Supplied entries:
=-=-=
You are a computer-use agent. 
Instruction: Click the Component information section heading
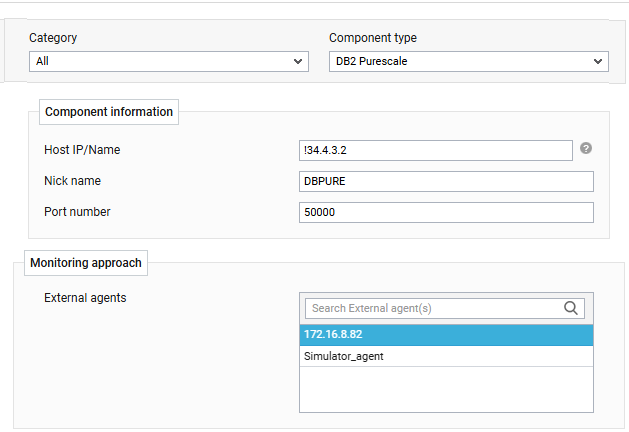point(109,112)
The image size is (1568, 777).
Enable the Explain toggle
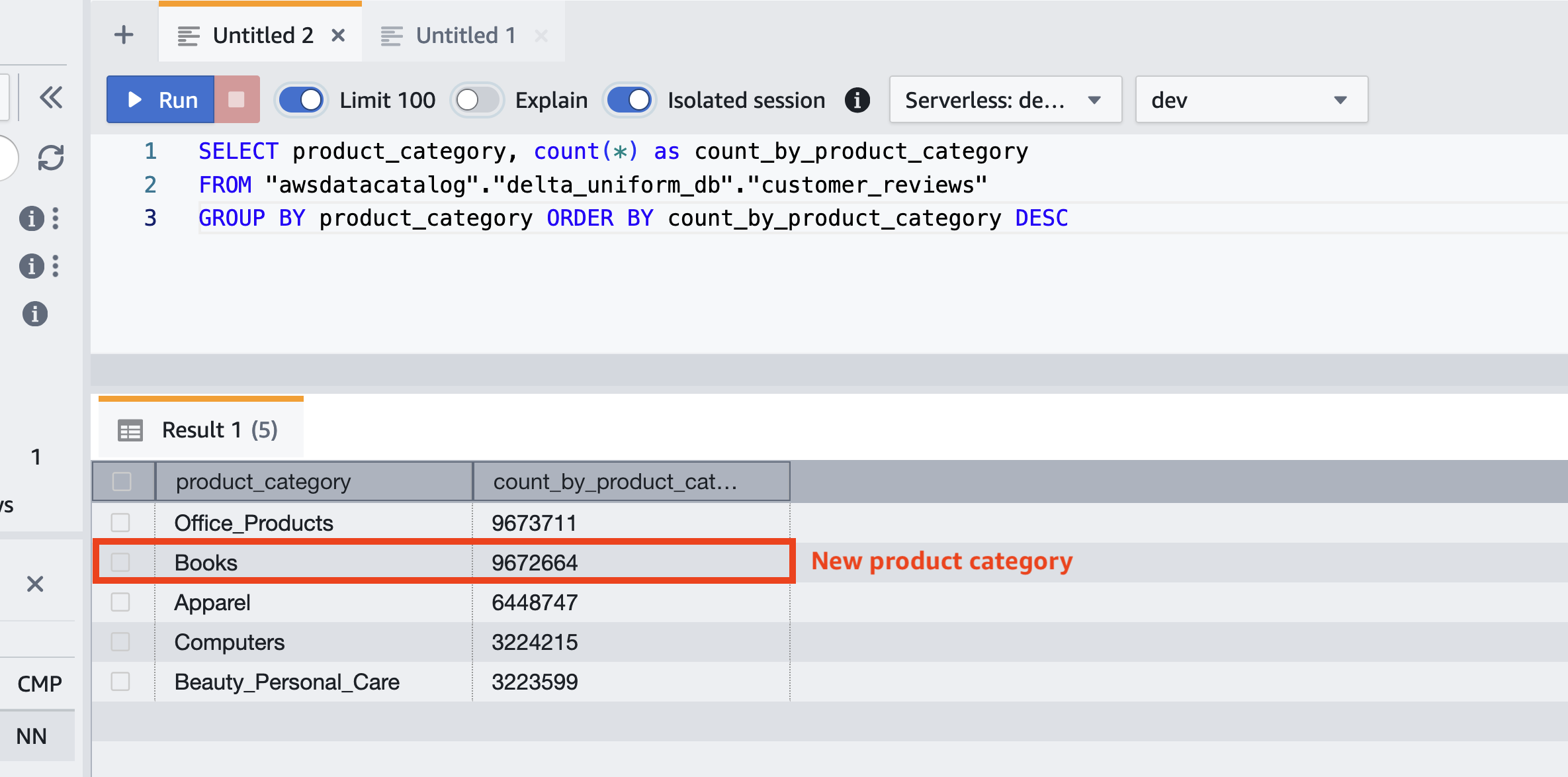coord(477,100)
=-=-=
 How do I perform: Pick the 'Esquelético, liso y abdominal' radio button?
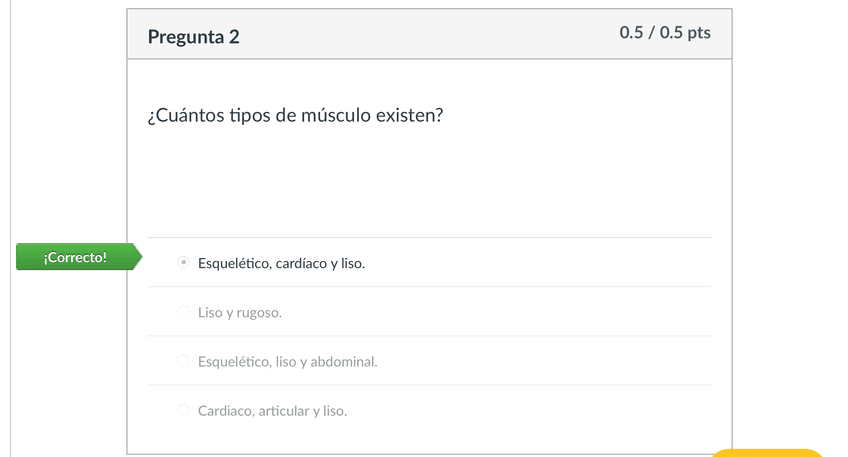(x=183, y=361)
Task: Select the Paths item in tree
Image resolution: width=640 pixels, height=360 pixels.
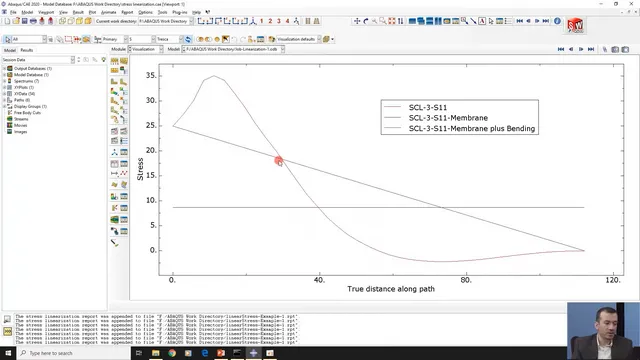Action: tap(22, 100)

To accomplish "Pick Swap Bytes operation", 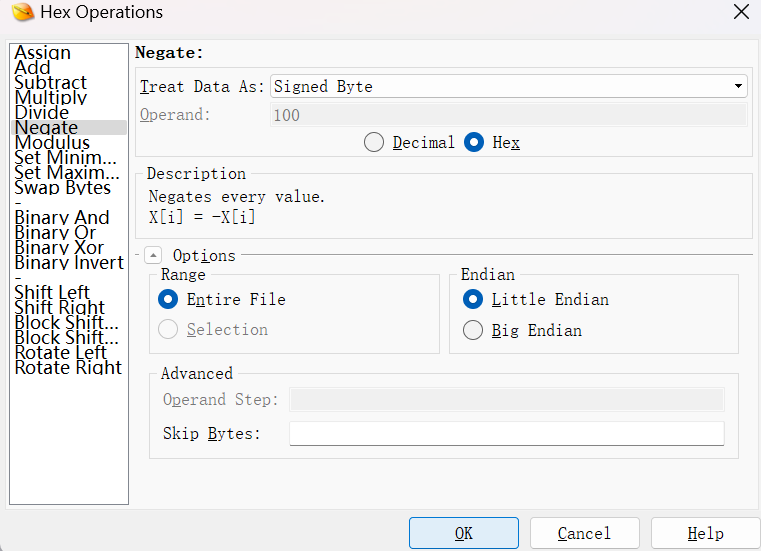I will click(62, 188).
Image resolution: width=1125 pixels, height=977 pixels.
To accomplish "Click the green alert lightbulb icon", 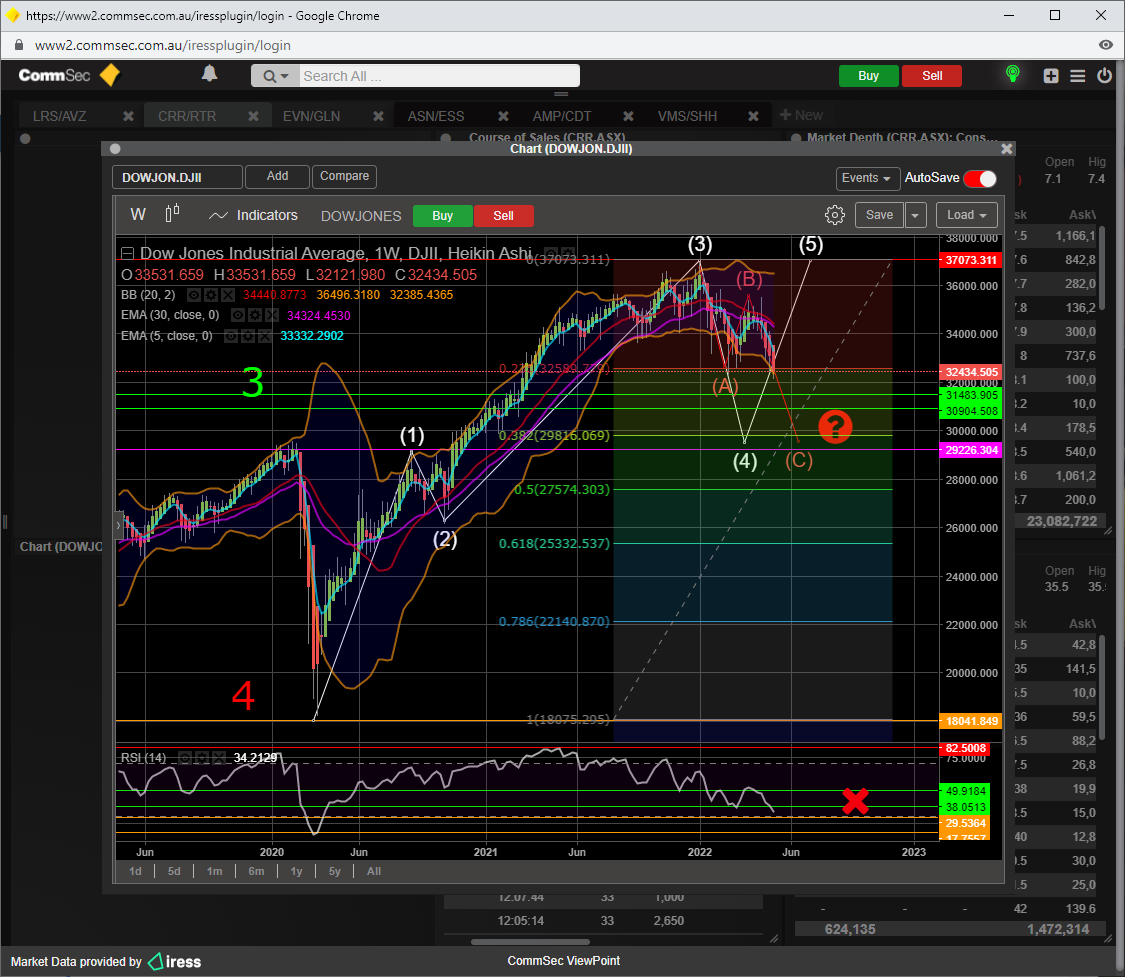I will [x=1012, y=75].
=-=-=
Reproduce the items unchanged, from the line with "You are a computer-use agent." to the line with "coord(477,100)", and leave out the pictures.

You are a computer-use agent. 
Instruction: Click the Component information section heading
point(109,112)
The image size is (1568, 777).
Enable the Explain toggle
coord(477,100)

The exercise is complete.